貫地谷 喧嘩しておもちゃの取り合いをしたり、水遊びを勝手にし始めたり(笑)。金沢監督も子どもたちを好きに泳がせて、いい感じだなというところで、こっそり「今、回します」と撮影をしていました。子供たちにバレないように撮っていたので、私はそこに乗せてもらいましたね。

――台本はあるけれども、即興劇に近いような感じですか?

貫地谷 そういう雰囲気もありました。金沢監督は書かれているセリフを緊張して言うんじゃなくて、生きた画面を撮りたいという思いが強くて、あえてそういう空気作りをされていました。子どもを野放しにして、私の息子役を演じた(原田)琥之佑くんもそれに合わせてセリフを言ってくれて、しっかりしてるなあって。

――原田さん演じる竹本健次は逞しい子ですが、原田さん自身はどんな子どもでしたか?

貫地谷 すごくクールで大人。子どもたちのまとめ役もしてくれたし、なんていい子だろうと心強かったですね。(番家)一路くんは本当にあの役のまま無邪気な子で、本当にいいバランスでした。

――二人の演技を見て、ここがすごいと感じた部分はありますか?

貫地谷 一路くんは彼の純粋なところがそのまま画面に映っていましたね。琥之佑くんも不器用なところや、言いたいけど言うのが恥ずかしいとか、そういう表現が本当に素晴らしくて。二人の存在によって、あの年齢特有の思春期の難しいところや、きれいな時間を切り取った映画になっていると思いました。

――長崎での撮影はいかがでしたか。

貫地谷 2日間しかなかったので、長崎をあまり堪能することもなく、撮影して帰るというスケジュールだったんです。でも朝、撮影現場に行く時にきれいな海が見えて、すごくいいところだなと。金沢監督がここで育ったんだなと思うと、感慨深いものがありました。

――長崎の方言はマスターしやすかったですか?

貫地谷 方言ってありがたくて、しゃべるだけでなんとなく役が掴めてくる感じがあるんです。すごく大事な要素をもらえたなと思っています。
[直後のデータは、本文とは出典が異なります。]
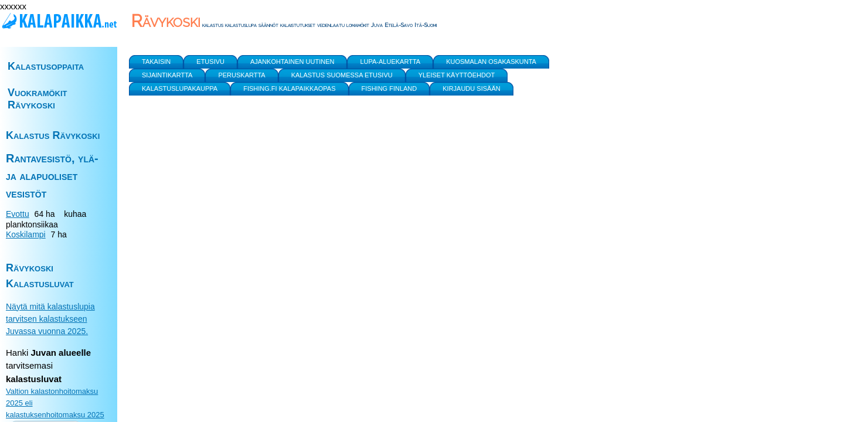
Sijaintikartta (167, 75)
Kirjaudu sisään (471, 88)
ついつい分からないから訛りすぎちゃったりするんですけど、その都度、金沢監督に「今の合ってました?」と確認して。金沢監督に方言指導していただいたような感じです。

――今回、金沢監督にとっては初めての長編映画になります。

貫地谷 撮影中は「もう監督はいいよ」「今回で終わりだよ」みたいな感じだったんですけど(笑)。試写を観て、私は号泣して、周りもみんなグズグズ泣いていたんです。後からメールで「素晴らしかったね」「あんなこと言ってたけど、次回作もあるの?」って聞いたら、「すごく面白かったから、またやってみたいと思った」と。私は金沢監督から声がかかれば出たいですし、一観客として金沢監督の作品は全部観たいと思いました。